Okay folks, sorry I've been remiss in posting stuff here, but the call of the holiday season was a little too insistent. In any case, as a dutiful member of the second stage of life, I was following Chanakya's injunctions of feeding and taking care of friends, family and other members of the community.
Book 1, Chapter 2, concluded:
The final verses of this chapter lay out a general set of rules for all four ashrams and varnas. These are interesting as they almost entirely contradict the exigencies of being a ruler:
1. One must not harm another being either in thought, word or action. This seems to go against the need for martial action or indeed punishment that a ruler must necessarily exercise. I think this one makes more sense when considered in the context of the Bhagwad Gita's view of warrior dharma where violence is acceptable when carried out without anger, fear, hatred or greed. Again this seems to suggest that its not the act itself but the motivation for it that matters most within the Hindu tradition.
2. To remain truthful and reject any form of deceit. Ummm, not sure how this impacts the very complex discussion on espionage and deception that Chanakya takes up later. But at this stage, I am assuming this links to the point above where this is about a person's internal integrity and truth rather than what they do externally. Thus a ruler may lie as long as he/she is aware of the need for deceipt and is practising it in line with their duty as a ruler. Wonder if I am getting this one right?

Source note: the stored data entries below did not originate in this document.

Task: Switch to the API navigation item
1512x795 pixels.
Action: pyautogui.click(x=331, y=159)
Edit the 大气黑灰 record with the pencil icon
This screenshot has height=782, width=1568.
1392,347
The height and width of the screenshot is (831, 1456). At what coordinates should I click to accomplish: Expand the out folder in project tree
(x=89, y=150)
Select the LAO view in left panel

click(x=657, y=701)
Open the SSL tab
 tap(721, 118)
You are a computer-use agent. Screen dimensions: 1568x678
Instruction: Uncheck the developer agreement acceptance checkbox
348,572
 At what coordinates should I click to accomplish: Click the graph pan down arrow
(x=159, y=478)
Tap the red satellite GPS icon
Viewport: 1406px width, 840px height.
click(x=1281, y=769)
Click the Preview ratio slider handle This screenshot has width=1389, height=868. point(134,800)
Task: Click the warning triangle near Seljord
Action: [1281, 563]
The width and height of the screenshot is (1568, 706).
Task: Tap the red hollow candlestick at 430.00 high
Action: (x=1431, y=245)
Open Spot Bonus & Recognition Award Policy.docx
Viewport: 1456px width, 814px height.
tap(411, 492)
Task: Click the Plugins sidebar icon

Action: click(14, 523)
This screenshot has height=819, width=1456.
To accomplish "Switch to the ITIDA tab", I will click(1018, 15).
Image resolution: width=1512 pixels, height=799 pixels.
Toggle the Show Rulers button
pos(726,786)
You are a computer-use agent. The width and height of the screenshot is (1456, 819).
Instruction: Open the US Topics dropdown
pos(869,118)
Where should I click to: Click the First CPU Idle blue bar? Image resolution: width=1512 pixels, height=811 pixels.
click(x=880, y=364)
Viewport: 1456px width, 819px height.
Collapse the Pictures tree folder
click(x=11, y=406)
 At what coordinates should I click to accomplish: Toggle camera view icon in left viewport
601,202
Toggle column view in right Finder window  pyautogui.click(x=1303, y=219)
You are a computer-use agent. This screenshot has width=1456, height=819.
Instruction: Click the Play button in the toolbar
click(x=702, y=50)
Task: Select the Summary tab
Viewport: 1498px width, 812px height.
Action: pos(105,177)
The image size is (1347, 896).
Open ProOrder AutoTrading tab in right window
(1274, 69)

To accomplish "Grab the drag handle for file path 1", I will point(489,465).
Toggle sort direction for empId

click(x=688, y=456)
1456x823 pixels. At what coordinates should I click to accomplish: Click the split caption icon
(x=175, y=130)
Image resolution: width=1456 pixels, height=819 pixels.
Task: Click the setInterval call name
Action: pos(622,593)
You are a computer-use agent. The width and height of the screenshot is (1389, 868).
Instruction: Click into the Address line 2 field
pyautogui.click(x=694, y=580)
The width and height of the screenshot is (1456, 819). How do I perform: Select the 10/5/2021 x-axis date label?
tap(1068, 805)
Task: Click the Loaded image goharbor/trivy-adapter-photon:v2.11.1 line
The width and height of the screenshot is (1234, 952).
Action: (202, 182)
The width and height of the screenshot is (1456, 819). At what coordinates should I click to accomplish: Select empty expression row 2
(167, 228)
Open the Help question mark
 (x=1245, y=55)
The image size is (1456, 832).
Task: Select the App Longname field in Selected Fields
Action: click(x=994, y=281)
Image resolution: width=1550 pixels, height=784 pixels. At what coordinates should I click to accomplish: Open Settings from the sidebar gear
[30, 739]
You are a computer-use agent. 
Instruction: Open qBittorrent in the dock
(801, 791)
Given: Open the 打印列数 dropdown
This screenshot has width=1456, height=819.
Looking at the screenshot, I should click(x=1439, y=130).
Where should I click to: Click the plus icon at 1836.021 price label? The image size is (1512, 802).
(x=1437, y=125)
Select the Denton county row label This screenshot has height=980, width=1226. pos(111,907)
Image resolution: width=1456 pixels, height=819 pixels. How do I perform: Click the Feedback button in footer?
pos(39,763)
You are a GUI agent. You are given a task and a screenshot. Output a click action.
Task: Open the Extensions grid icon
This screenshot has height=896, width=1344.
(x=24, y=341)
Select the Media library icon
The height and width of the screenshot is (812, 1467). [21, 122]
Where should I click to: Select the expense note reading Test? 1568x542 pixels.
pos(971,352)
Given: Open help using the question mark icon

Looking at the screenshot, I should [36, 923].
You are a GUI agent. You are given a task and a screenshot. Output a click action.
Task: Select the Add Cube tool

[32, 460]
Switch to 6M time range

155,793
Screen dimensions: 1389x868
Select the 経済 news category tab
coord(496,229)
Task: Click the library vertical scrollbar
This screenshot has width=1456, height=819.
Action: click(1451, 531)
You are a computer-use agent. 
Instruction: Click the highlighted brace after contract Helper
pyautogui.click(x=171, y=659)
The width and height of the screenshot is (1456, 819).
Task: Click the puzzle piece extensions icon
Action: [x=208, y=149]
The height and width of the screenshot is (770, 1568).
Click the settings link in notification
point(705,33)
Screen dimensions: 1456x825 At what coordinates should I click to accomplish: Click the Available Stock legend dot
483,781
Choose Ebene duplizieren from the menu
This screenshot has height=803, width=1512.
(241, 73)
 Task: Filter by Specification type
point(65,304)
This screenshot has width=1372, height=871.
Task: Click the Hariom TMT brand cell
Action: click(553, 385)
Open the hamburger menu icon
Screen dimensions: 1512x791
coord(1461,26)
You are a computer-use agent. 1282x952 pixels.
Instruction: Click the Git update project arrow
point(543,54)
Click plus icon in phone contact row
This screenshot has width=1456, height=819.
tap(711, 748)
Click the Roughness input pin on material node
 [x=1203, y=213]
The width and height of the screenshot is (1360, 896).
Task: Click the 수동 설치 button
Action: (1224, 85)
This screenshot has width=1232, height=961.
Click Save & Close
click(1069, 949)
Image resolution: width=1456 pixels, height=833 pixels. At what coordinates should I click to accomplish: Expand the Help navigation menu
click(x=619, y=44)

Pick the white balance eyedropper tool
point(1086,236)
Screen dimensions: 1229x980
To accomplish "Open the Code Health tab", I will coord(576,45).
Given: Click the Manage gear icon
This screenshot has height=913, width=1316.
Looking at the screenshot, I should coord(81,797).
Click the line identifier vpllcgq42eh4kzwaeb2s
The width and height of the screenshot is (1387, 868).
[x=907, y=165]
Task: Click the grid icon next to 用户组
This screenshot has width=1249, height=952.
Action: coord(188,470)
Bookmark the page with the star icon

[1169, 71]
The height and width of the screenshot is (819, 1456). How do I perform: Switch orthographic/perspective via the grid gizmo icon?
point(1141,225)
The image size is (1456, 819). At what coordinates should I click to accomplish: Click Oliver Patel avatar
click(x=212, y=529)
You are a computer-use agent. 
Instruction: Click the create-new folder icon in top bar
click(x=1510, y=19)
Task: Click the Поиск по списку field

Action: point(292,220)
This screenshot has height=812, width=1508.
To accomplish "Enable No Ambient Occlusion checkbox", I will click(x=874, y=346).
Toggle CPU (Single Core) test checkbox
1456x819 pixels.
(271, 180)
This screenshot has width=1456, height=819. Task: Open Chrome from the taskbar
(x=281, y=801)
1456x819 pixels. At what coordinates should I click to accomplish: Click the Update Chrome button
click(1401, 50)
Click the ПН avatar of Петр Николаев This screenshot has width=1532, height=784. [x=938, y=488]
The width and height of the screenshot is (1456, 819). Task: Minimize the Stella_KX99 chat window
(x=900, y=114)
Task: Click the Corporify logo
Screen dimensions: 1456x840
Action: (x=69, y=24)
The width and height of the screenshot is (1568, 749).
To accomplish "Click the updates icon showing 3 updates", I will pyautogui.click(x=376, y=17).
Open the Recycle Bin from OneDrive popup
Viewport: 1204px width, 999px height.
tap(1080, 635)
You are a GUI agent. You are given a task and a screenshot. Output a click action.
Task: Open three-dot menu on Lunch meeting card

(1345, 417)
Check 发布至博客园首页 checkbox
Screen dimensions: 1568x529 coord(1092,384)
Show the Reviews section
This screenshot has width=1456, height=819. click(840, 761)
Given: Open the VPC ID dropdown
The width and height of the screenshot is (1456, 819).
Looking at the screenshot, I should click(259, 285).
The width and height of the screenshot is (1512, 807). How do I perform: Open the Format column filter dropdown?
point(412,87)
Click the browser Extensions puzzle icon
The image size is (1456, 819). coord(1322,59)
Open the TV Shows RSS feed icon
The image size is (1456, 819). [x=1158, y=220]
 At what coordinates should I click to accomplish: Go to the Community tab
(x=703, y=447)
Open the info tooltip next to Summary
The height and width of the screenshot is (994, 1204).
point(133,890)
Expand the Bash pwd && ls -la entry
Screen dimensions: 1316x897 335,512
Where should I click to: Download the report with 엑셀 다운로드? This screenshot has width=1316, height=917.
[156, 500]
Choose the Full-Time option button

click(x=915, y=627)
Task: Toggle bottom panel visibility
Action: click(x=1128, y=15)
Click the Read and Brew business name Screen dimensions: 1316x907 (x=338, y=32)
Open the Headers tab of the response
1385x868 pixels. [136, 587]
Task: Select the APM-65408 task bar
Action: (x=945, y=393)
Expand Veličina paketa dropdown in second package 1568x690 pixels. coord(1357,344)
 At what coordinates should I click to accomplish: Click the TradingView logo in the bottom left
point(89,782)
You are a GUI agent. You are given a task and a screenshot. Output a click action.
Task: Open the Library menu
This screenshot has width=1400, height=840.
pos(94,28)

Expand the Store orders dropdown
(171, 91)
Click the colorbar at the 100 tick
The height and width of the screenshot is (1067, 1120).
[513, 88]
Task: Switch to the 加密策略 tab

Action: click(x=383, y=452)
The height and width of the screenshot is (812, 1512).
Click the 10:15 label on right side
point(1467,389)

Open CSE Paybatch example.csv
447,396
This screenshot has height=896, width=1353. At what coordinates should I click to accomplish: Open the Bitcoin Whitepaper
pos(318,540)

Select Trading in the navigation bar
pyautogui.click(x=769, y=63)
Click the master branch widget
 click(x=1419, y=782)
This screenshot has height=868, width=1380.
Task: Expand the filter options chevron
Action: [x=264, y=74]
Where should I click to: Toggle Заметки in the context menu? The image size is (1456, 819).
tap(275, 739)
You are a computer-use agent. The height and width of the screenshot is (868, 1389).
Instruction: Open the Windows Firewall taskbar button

3. Retain integrity although my Hindi translation uses the term pavitra which is not quite the same as pure or sacred. In fact no classic Indian language appears to contain the word for sacred, thus rejecting the Western/Semitic distinction between the sacred and the profane. Classical Indian texts only distinguish between clean and unclean, thus suggesting that all of life can be rendered from one to the other through pollution or cleansing. Thus nothing in the universe occupies a stable sacredness. Cool! I like this idea.
4. To eschew envy and not hold grudges. This one seems again to go back to the idea of acting without fear or greed, or actively solely for the purpose of fulfilling one's dharma rather than for greater gain.
5. And of course, tolerance and compassion! I can foresee an entire post on the issue of warrior's compassion and its philosophy.
Chanakya further points out that following one's dharma leads to happiness and moksha (liberation from the cycle of rebirth), while straying from it leads to social disharmony and damages one's karmic progression.
And now comes the whammy! Chanakya explains that a king's duties include not only following his/her individual path of duty but also creating the necessary political and social structures to ensure that the realms subjects also follow their dharma.
Part of this may be achieved by honouring those who are virtuous (ie follow the rules for varna and ashram laid out earlier) and punishing those who stray from those. Only when these laws are maintained may a king be counted as successful.
Ah! I suddenly am beginning to see why "saam, daam, dand, bhed" (mind, money, force and secret) are going to be employed by this rather well-educated king!
Well, that concludes this chapter. Chapter 3 appears quite short although again fairly dense. I am beginning to realise that Chanakya is just setting the philosophical stage for the realpolitik thats to follow.